Washington quarterback Jake Locker: Some dubbed him the No. 1 quarterback prospect had he entered this year's draft, but the junior (2,800 yards, 21 TDs, 11 INTs) still has room to grow.
Houston quarterback Case Keenum: After throwing for 5,671 yards and 44 TDs as a junior, the Cougars star stands 4,123 yards and 32 TDs from breaking the FBS career records.
Wisconsin running back John Clay: The Big Ten's Offensive Player of the Year (1,517 yards, 18 TDs) was a third-year sophomore who put off NFL riches for at least a year.
Michigan State linebacker Greg Jones: The Spartans' All-Big Ten linebacker -- who ranked third nationally with 154 tackles in 13 games -- will be a Butkus Award favorite.
Texas A&M defensive end Von Miller: The nation's leader in sacks with 17 (he also ranked fifth in tackles for loss with 21.5) will come back to wreak havoc on more quarterbacks.
Arizona tight end Rob Gronkowski: SI.com's second team All-America tight end as a sophomore in 2008 opted to turn pro despite missing all of last season following back surgery.

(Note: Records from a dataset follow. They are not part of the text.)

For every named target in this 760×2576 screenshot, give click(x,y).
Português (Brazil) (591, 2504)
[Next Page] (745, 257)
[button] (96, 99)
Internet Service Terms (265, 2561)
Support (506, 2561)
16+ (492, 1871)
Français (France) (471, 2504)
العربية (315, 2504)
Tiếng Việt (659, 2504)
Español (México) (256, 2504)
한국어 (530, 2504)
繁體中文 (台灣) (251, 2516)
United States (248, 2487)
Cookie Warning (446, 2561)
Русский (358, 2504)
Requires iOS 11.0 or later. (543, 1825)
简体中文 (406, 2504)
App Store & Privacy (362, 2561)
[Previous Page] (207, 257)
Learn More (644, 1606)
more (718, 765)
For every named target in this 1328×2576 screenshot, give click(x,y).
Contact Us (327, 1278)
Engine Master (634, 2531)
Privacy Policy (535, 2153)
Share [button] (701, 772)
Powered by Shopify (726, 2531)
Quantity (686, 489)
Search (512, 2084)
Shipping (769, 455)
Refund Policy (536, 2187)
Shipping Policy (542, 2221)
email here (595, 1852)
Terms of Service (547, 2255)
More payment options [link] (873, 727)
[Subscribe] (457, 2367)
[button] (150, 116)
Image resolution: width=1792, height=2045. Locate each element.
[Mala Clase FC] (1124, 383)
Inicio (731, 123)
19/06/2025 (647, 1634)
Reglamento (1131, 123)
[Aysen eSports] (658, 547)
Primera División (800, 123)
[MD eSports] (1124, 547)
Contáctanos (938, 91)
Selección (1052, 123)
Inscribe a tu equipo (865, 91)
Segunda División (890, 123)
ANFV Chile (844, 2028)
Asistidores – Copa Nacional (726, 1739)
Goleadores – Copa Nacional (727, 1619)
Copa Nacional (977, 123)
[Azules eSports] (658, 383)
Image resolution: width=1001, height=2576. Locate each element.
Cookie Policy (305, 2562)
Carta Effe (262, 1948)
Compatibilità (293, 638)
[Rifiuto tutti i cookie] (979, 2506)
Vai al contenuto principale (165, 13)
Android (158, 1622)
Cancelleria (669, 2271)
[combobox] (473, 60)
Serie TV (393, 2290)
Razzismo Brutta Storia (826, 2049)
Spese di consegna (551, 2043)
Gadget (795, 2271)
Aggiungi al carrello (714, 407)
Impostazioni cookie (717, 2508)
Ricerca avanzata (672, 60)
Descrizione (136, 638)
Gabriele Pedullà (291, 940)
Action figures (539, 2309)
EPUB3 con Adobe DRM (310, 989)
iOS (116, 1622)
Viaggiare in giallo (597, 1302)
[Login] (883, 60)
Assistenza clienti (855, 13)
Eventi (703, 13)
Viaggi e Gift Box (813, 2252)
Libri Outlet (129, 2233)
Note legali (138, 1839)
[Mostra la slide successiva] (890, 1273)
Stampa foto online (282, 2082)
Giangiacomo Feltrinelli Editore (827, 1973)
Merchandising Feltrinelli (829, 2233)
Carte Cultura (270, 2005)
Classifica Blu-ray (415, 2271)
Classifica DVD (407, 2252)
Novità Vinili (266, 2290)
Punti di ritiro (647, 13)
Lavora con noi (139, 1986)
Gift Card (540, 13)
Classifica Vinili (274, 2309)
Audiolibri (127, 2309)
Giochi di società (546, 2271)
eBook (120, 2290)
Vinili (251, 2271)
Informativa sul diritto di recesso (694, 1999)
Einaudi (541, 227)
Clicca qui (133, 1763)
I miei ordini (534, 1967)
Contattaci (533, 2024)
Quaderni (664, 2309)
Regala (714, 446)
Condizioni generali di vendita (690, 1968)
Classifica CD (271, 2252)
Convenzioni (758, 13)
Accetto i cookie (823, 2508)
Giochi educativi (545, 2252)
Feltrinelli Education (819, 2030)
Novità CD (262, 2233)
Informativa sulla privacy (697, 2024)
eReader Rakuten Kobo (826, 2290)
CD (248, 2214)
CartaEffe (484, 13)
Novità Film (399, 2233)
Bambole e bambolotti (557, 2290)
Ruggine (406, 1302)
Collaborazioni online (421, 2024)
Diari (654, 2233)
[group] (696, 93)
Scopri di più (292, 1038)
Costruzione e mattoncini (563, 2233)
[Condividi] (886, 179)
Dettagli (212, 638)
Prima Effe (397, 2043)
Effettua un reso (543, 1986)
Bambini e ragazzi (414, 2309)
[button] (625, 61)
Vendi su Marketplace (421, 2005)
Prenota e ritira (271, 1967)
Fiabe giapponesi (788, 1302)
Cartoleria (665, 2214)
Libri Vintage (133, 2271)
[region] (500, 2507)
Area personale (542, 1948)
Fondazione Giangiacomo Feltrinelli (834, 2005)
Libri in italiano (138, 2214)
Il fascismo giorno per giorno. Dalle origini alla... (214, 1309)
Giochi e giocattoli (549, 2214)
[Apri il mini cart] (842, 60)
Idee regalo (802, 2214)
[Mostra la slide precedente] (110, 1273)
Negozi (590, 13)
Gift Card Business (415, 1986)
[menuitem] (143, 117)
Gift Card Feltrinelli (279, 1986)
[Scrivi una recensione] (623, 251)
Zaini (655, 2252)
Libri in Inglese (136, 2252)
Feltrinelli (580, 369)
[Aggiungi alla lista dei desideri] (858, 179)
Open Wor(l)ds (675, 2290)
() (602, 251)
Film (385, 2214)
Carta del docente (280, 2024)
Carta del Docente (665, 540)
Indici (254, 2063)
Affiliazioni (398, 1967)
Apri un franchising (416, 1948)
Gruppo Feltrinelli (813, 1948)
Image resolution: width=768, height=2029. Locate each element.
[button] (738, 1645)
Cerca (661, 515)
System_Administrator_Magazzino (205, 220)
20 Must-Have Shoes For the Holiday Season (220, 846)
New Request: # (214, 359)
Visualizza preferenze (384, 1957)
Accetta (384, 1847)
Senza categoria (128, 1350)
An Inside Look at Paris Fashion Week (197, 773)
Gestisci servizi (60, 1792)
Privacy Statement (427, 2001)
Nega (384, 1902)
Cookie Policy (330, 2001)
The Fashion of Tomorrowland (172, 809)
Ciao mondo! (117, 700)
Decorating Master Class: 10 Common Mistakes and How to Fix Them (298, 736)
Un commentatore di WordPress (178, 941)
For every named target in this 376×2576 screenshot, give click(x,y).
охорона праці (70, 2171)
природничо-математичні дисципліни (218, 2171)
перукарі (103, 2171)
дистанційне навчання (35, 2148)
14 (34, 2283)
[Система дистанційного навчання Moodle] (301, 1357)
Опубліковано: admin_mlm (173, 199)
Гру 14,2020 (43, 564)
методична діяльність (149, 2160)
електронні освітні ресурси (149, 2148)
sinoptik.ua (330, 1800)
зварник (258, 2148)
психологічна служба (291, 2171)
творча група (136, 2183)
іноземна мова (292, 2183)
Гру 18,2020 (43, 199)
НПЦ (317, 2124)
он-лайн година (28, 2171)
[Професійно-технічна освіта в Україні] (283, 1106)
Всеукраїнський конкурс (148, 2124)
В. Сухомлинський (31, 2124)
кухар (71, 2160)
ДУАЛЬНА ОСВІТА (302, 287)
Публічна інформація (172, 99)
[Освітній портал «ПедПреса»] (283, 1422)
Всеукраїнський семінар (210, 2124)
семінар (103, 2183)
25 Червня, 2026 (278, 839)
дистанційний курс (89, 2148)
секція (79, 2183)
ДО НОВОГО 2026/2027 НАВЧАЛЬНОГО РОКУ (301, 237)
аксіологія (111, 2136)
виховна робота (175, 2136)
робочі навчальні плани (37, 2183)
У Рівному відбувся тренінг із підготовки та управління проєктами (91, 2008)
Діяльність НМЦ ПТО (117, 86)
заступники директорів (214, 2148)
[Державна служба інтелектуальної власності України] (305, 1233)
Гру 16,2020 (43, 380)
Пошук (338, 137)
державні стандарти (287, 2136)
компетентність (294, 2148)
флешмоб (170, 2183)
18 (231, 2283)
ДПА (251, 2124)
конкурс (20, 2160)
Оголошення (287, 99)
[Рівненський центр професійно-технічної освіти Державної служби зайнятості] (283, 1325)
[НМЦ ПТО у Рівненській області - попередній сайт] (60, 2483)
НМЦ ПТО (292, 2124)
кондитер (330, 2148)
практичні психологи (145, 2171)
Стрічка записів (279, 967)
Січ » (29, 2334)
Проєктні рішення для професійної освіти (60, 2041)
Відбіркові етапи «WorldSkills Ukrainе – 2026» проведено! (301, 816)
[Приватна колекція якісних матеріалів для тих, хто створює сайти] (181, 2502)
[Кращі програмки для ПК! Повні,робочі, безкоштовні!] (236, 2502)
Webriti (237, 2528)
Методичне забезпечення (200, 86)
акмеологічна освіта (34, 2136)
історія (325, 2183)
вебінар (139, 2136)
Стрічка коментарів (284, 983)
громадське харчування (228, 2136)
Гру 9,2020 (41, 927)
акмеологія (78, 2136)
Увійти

Ole Miss quarterback Jevan Snead: The Rebels junior declared despite a disappointing junior season (20 interceptions) that likely cost his chances of being a high-round pick.
Cal running back Jahvid Best: The one-time Heisman contender's junior season ended in Week Nine following a nasty spill and concussion, but the pros will salivate over his speed.
Illinois receiver Arrelious Benn: A gifted playmaker, we never got to see his full potential. Benn netted a career-low 490 yards last season as Illinois' offense mysteriously imploded.
USF defensive end Jason-Pierre Paul: The juco transfer exploded on to the scene last fall, leading USF with 6.5 sacks and 16.5 tackles for loss, but alas, that was his only FBS season.